Work instruction — Copy exactly and only the lines running from the one that contains "Task: Click the $100 ziplining price" to the final line of the data below, without the pictures.

Material provided —
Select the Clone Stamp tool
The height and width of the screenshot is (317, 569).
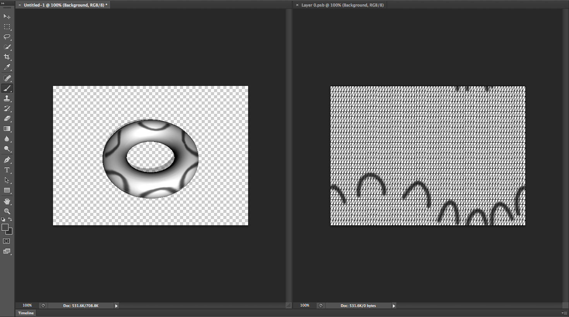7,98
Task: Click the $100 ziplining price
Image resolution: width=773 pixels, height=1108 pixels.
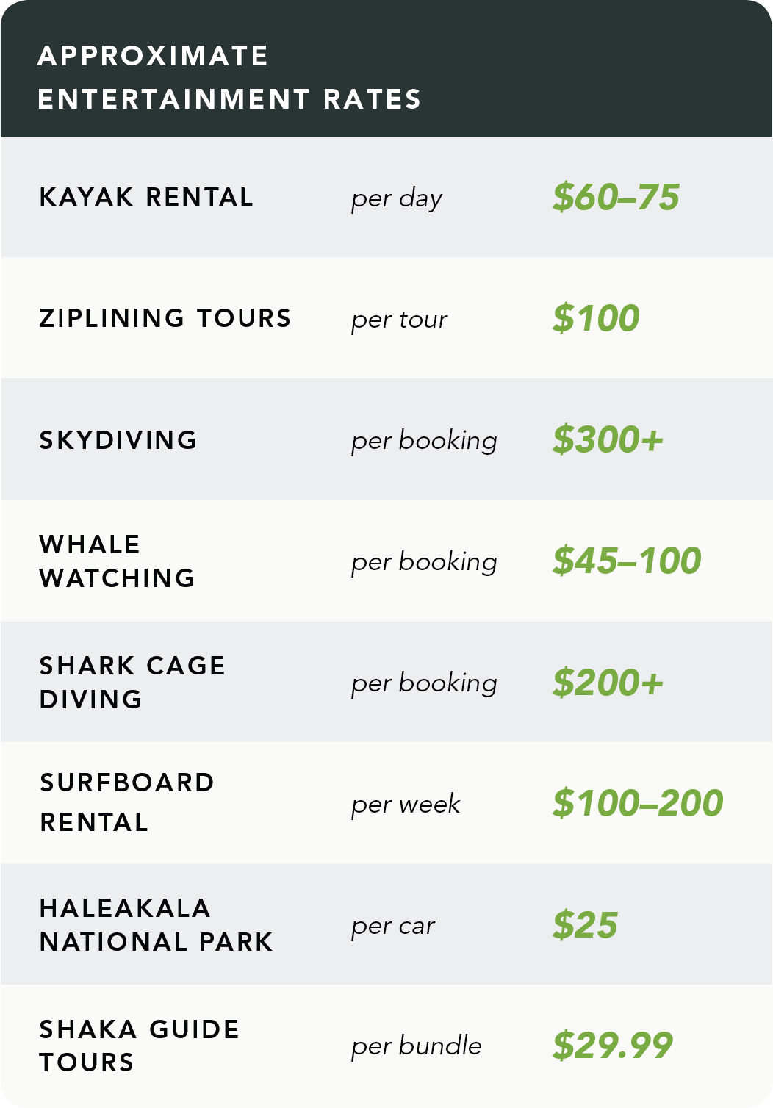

Result for this task —
Task: Click the $100 ziplining price
Image resolution: width=773 pixels, height=1108 pixels.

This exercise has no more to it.